Trata-se de um conjunto de 779 arquivos secretos sobre o centro de detenção em Guatánamo, em Cuba. O WikiLeaks disse que, diariamente, durante um mês, divulgará detalhes de cada um dos presos.
O Huffington Post destacou os bastidores da revelação dos arquivos, explicando que, na noite de domingo, veículos de imprensa dos Estados Unidos e da Europa competiam pelo "furo". Diferentemente das divulgações anteriores, o fundador do WikiLeaks, Julian Assange, não antecipou os documentos para o New York Times e o Guardian, por ter rompido relações com os dois jornais após um conflito com o diário americano.
Desta vez, Assange repassou as informações, embargadas, ao grupo de jornais McClatchy, ao Washington Post e ao britânico The Telegraph, informou o Huffington Post. Porém, o New York Times conseguiu obter os documentos do WikiLeaks com uma fonte “anônima” e os compartilhou com o Guardian e a rede de rádio pública americana NPR. O Guardian disse ter sido “traído” pelo WikiLeaks e por Assange, informou o site journalism.co.uk.
O WikiLeaks se tornou conhecido em 2010, quando revelou documentos secretos sobre a guerra do Afeganistão.

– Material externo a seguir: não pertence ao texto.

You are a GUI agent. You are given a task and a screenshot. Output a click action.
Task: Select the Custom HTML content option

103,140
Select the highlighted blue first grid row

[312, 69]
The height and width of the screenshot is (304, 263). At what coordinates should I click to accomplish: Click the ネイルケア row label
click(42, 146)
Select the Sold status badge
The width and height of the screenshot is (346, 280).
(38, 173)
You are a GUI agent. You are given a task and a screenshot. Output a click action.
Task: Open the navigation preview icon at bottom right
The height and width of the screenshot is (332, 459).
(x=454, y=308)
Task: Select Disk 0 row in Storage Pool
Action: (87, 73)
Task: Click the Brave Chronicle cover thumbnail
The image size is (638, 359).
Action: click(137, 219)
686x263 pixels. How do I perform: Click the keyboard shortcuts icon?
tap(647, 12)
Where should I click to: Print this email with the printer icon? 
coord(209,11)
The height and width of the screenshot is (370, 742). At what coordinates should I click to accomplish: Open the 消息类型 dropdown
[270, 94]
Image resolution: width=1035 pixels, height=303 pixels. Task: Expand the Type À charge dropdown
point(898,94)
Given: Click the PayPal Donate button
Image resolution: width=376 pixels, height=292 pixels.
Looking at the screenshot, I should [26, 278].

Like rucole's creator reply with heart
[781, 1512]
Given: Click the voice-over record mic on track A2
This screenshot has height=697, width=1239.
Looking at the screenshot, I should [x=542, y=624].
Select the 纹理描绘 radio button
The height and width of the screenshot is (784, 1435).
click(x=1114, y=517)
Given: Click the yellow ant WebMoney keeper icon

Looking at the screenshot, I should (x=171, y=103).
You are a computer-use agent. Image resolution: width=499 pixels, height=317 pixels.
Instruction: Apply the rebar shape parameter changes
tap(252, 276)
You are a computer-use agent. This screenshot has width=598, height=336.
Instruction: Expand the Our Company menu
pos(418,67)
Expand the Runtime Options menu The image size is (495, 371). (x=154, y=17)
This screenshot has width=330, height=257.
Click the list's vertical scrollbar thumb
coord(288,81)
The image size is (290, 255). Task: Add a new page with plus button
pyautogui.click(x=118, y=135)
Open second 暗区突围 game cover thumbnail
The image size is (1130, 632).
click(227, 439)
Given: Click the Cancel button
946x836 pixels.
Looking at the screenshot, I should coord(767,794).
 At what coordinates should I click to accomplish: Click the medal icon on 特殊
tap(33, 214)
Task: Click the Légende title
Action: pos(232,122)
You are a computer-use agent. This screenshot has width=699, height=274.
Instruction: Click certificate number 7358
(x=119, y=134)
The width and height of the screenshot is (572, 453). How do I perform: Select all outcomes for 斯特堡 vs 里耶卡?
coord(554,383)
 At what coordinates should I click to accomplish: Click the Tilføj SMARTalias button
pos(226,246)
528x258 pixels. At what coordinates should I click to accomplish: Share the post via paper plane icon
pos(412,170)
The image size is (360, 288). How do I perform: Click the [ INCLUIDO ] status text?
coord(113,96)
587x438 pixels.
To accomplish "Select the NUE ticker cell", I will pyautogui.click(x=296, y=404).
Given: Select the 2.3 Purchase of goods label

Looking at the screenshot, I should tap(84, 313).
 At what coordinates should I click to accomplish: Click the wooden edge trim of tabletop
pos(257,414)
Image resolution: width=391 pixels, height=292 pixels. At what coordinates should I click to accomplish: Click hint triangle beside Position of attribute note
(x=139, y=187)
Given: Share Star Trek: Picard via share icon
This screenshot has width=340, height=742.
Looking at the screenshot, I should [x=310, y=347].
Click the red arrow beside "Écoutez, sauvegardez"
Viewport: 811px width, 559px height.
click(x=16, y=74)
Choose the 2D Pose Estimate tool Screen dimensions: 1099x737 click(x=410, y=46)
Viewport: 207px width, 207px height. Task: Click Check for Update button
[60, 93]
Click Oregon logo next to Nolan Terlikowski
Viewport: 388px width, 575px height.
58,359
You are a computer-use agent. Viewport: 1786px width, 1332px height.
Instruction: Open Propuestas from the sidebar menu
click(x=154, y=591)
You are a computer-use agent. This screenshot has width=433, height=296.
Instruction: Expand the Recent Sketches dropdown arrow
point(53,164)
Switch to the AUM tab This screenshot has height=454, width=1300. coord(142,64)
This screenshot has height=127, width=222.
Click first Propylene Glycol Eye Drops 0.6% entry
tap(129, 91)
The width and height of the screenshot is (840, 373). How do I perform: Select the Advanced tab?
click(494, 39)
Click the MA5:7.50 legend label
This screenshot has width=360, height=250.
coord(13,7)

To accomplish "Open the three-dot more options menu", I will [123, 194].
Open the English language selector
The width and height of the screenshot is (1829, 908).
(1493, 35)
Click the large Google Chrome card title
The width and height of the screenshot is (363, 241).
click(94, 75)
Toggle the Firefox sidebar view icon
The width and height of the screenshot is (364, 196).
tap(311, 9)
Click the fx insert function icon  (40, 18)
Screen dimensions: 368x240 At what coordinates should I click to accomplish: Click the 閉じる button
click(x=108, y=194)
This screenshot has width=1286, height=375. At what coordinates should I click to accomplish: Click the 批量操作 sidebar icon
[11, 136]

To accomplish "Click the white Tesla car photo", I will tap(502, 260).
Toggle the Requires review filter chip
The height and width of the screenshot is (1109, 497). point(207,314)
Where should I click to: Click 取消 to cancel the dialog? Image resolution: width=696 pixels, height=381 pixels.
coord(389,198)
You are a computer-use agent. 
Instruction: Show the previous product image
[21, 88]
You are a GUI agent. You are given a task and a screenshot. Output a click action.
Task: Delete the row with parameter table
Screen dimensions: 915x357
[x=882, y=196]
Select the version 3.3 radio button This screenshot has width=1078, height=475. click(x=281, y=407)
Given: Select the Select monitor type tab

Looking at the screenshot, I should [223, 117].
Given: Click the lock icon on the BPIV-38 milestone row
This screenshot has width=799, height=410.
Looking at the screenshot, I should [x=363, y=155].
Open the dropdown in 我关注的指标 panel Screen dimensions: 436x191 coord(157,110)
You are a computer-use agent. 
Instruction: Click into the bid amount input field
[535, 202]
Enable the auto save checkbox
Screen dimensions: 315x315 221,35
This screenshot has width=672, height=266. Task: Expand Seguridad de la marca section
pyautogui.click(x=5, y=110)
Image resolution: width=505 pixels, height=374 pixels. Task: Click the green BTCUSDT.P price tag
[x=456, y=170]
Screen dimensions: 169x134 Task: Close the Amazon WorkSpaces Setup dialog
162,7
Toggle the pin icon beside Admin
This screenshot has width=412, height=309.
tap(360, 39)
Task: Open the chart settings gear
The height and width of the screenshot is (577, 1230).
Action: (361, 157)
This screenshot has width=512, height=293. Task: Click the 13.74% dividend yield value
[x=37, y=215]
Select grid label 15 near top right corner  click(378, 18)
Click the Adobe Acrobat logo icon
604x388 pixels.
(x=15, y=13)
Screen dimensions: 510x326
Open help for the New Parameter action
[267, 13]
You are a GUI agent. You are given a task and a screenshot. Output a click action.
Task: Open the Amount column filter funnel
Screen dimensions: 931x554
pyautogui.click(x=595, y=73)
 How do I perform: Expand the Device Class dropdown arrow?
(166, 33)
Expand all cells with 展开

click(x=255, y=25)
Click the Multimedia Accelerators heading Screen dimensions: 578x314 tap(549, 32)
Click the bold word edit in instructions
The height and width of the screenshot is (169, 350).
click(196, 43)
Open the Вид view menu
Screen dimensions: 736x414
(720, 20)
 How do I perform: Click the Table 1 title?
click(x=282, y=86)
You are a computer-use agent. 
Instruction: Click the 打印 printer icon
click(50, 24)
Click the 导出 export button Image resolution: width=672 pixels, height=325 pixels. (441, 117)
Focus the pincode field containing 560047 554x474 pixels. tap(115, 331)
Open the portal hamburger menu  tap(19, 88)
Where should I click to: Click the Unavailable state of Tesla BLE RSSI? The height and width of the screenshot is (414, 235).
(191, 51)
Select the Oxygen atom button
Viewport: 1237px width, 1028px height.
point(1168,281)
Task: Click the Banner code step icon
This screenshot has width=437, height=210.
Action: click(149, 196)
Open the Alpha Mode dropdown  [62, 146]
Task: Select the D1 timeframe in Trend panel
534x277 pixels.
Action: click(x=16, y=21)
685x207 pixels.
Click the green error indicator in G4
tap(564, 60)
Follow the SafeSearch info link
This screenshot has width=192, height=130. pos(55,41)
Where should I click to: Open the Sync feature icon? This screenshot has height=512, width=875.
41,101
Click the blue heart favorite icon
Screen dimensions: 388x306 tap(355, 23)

Em seguida, o site divulgou arquivos confidenciais sobre a guerra do Iraque e mensagens da diplomacia americana.
O soldado Bradley Manning, acusado de entregar os documentos militares ao WikiLeaks, permanece preso em Fort Leavenworth, no Kansas, informou a CNN. O governo americano, além disso, prepara um processo contra Assange, recentemente eleito pela revista Time uma das 100 pessoas maus influentes do mundo.